__Your assignment__
From the material below, copy every line in which the word "Task" occurs.

__Records__
------------------------------------------------------------
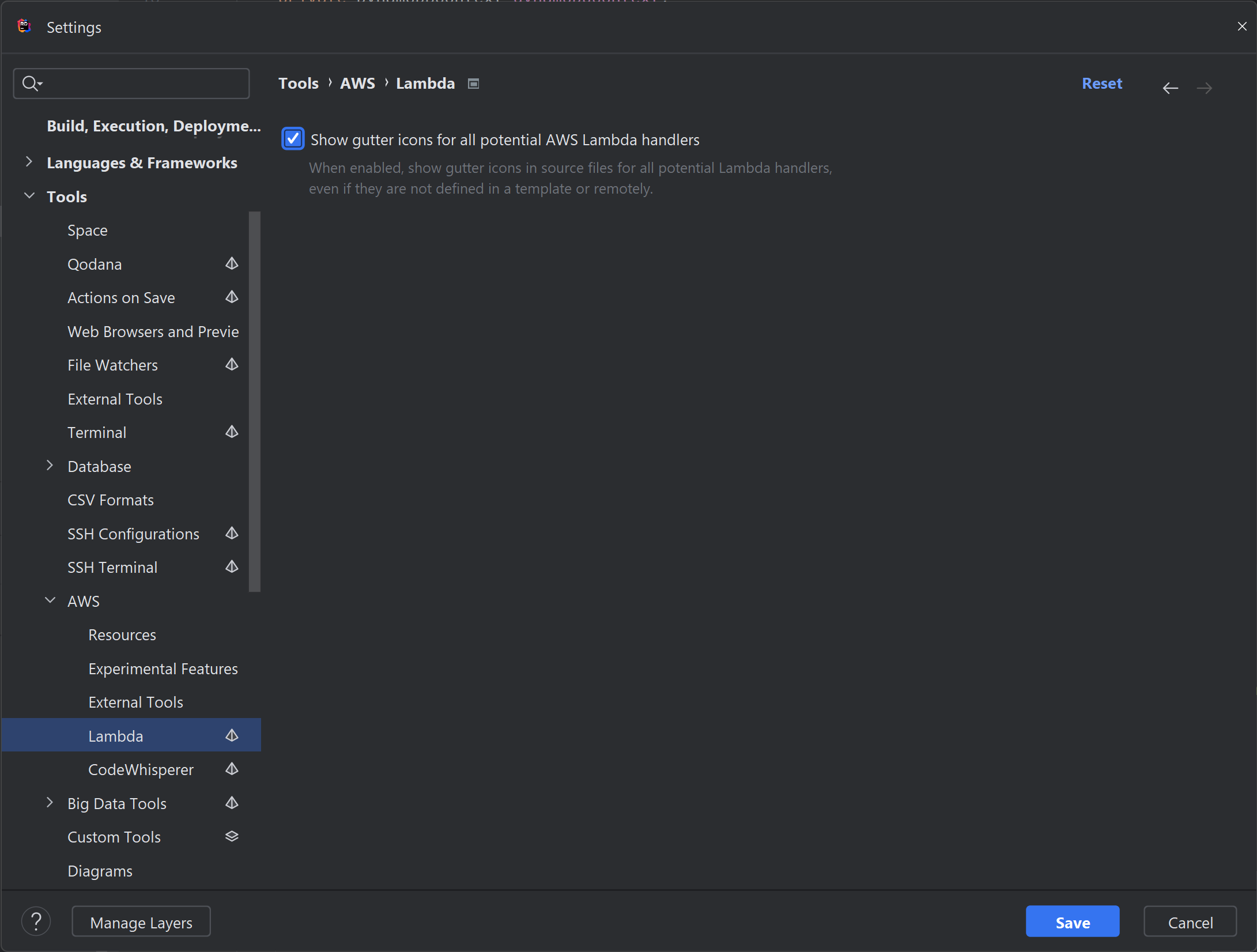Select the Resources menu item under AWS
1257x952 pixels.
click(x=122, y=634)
------------------------------------------------------------
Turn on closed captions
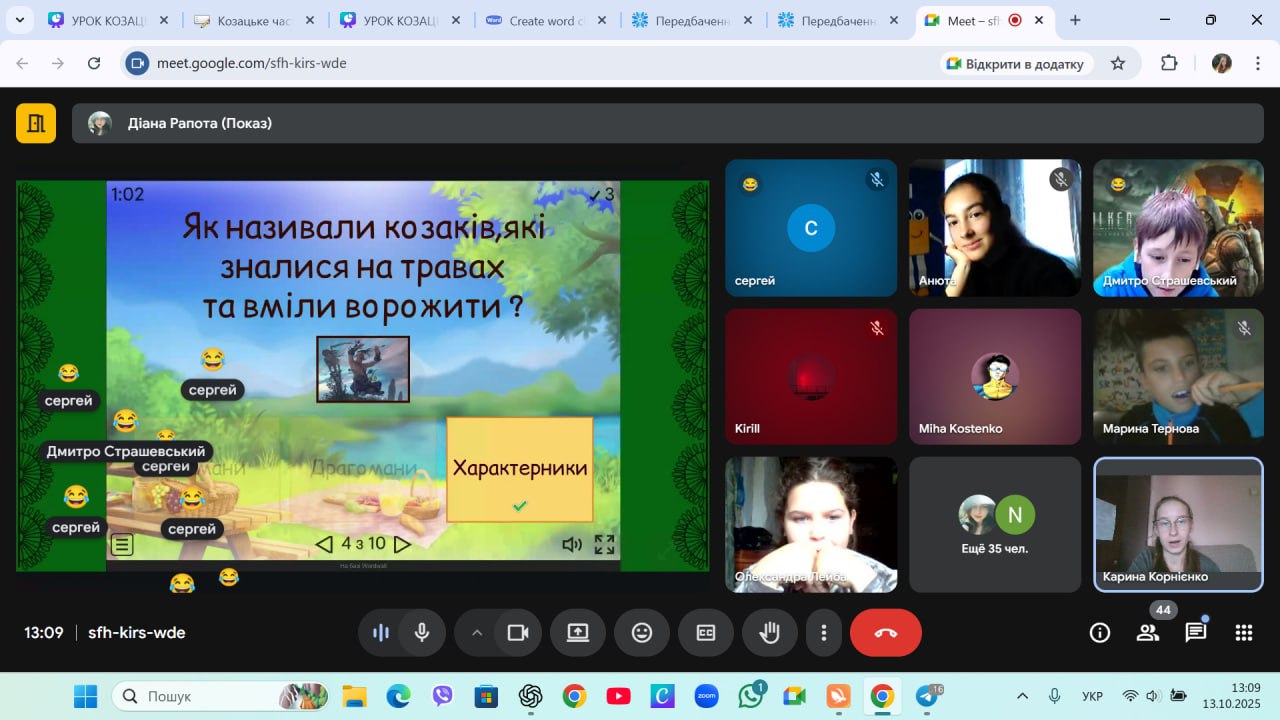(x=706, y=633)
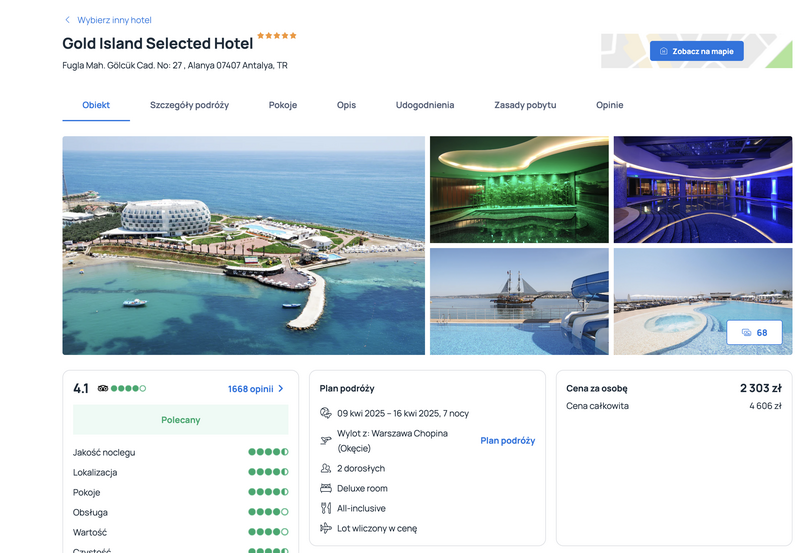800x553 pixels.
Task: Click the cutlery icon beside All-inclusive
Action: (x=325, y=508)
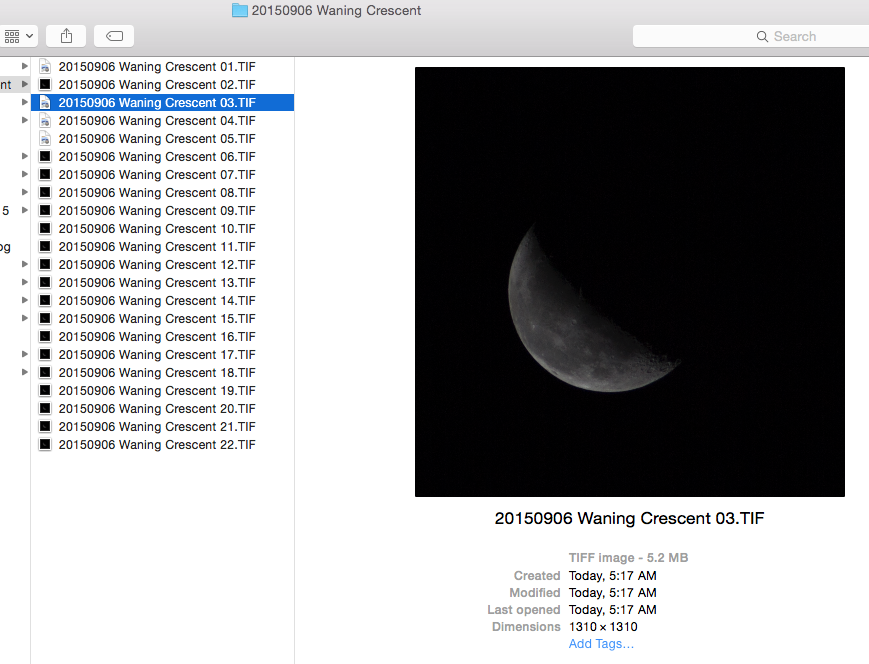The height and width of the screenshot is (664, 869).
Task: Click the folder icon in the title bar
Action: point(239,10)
------------------------------------------------------------
__Solved exercise__
Task: Click the cutlery icon beside All-inclusive
Task: Click the folder icon in the title bar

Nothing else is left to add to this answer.